● **EXERCISE INSTRUCTIONS**
Reproduce the entries word for word, starting at the first line of the entries and ending at the line that contains "center [1484, 21].", with that line included.

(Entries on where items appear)
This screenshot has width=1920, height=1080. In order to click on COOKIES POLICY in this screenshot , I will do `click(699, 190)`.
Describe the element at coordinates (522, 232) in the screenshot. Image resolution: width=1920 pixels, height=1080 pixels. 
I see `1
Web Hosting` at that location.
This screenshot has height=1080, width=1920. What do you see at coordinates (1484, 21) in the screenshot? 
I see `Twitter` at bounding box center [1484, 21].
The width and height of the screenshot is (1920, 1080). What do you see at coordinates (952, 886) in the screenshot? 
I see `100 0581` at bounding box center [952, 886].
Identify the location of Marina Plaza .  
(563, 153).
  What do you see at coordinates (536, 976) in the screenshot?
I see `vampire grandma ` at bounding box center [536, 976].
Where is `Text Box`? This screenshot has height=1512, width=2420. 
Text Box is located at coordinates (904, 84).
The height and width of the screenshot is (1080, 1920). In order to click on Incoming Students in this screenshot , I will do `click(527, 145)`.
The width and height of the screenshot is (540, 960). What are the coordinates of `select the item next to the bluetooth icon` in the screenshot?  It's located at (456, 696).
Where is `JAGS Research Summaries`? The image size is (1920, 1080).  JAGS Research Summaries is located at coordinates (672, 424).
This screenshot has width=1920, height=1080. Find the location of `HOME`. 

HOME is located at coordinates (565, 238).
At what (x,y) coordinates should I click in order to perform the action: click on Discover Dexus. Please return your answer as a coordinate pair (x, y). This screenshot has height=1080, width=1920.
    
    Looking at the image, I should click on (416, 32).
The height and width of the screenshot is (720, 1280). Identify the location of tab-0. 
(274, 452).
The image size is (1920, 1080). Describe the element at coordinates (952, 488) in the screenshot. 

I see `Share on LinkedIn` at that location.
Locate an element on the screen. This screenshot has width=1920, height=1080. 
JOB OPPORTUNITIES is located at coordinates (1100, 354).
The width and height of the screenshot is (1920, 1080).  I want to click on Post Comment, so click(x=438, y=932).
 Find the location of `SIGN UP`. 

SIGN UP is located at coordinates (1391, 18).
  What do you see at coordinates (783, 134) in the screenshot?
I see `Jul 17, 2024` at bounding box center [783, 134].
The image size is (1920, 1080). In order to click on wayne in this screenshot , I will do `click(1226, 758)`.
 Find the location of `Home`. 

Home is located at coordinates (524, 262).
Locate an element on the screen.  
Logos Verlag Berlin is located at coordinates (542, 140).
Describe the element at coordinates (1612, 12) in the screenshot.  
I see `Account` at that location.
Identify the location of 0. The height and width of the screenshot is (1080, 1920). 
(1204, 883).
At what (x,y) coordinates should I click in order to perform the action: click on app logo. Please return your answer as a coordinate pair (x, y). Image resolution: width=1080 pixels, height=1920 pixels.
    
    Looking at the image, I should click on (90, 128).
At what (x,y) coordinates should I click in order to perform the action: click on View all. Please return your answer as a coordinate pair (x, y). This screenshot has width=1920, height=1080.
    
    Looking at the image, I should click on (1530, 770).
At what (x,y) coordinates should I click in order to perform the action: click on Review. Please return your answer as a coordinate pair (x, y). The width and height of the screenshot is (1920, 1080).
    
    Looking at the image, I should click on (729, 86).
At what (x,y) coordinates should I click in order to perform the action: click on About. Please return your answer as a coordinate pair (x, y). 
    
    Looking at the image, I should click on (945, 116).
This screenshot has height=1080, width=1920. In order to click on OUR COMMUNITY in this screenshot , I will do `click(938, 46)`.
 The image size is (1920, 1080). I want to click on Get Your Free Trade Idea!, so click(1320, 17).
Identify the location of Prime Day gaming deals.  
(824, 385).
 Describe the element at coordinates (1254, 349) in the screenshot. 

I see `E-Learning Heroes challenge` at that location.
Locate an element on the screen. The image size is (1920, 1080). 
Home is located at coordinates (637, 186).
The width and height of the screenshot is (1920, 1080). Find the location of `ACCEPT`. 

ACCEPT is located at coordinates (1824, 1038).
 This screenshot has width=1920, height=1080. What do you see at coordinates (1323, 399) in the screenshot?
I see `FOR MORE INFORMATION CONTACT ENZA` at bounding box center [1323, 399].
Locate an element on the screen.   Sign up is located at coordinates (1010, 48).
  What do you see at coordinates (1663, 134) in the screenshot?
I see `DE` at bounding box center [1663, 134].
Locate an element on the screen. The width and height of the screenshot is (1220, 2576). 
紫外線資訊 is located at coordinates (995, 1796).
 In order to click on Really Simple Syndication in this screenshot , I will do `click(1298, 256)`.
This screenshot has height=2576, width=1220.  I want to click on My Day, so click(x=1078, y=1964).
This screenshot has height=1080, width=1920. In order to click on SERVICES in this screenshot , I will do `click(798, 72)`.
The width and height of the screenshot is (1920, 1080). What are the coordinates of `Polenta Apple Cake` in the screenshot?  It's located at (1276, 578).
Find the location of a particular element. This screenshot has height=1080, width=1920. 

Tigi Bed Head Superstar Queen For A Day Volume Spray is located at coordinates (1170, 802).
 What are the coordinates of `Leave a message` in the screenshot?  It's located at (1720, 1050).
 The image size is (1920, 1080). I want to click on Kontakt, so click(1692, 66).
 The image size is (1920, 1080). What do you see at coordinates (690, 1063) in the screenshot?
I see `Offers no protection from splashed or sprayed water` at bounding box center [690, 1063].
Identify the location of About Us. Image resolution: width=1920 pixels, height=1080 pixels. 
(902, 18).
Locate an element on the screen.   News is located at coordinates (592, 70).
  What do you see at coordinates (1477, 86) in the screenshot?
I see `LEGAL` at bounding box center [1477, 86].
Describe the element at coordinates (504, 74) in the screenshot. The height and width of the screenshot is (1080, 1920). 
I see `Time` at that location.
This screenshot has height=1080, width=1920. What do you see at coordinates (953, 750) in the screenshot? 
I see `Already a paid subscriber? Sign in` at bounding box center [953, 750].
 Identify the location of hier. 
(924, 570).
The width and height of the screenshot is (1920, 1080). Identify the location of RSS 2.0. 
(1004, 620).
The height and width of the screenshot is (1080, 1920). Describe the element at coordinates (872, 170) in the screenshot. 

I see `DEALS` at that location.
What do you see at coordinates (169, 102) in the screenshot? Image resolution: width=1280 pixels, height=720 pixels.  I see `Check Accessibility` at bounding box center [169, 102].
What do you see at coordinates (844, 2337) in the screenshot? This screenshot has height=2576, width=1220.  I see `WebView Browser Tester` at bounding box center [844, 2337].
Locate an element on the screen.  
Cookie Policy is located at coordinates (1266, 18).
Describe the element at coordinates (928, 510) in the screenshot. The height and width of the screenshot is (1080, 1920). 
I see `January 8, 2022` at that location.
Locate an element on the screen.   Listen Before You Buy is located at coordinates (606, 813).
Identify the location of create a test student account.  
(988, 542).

● **EXERCISE ANSWER**
This screenshot has width=1920, height=1080. In order to click on COOKIES POLICY in this screenshot , I will do `click(699, 190)`.
Describe the element at coordinates (522, 232) in the screenshot. Image resolution: width=1920 pixels, height=1080 pixels. 
I see `1
Web Hosting` at that location.
This screenshot has height=1080, width=1920. What do you see at coordinates (1484, 21) in the screenshot? 
I see `Twitter` at bounding box center [1484, 21].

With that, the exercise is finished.